What you will do - Without the pictures, set down exactly the lines from the one that contains "Instruction: Open blend" to the end of the entries, both included, and nothing besides.

Data for the task -

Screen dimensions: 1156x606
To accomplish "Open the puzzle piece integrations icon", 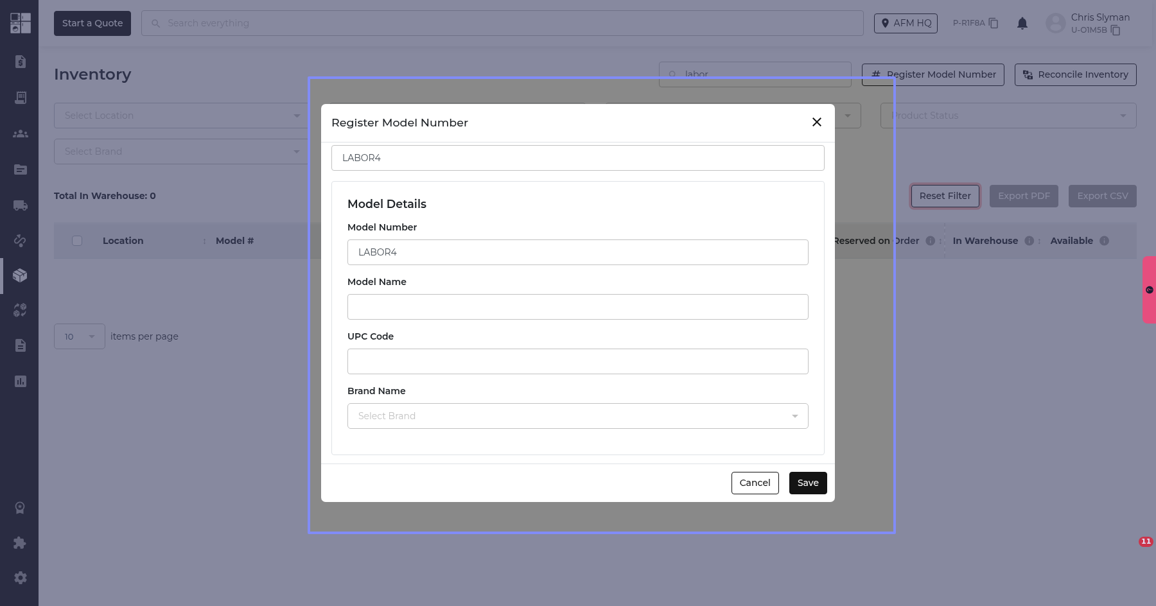I will (x=20, y=543).
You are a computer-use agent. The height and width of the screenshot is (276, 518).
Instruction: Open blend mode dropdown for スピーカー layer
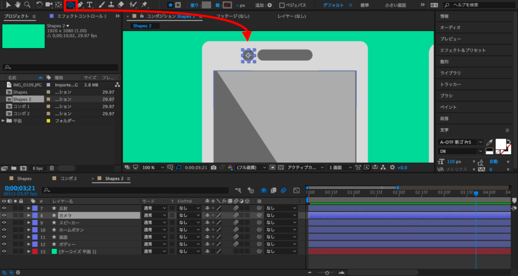[154, 222]
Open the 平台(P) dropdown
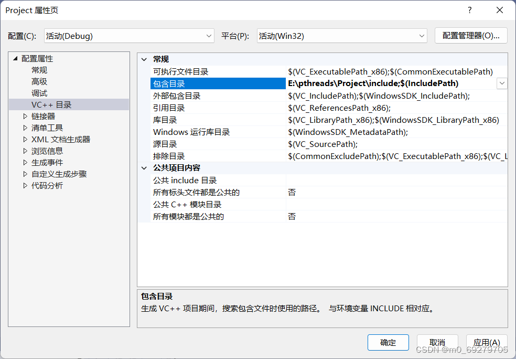Viewport: 516px width, 359px height. click(x=423, y=35)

Output for this task -
Instruction: Open blend mode dropdown for スピーカー layer
[154, 222]
Open the 平台(P) dropdown
Viewport: 516px width, 359px height. click(x=423, y=35)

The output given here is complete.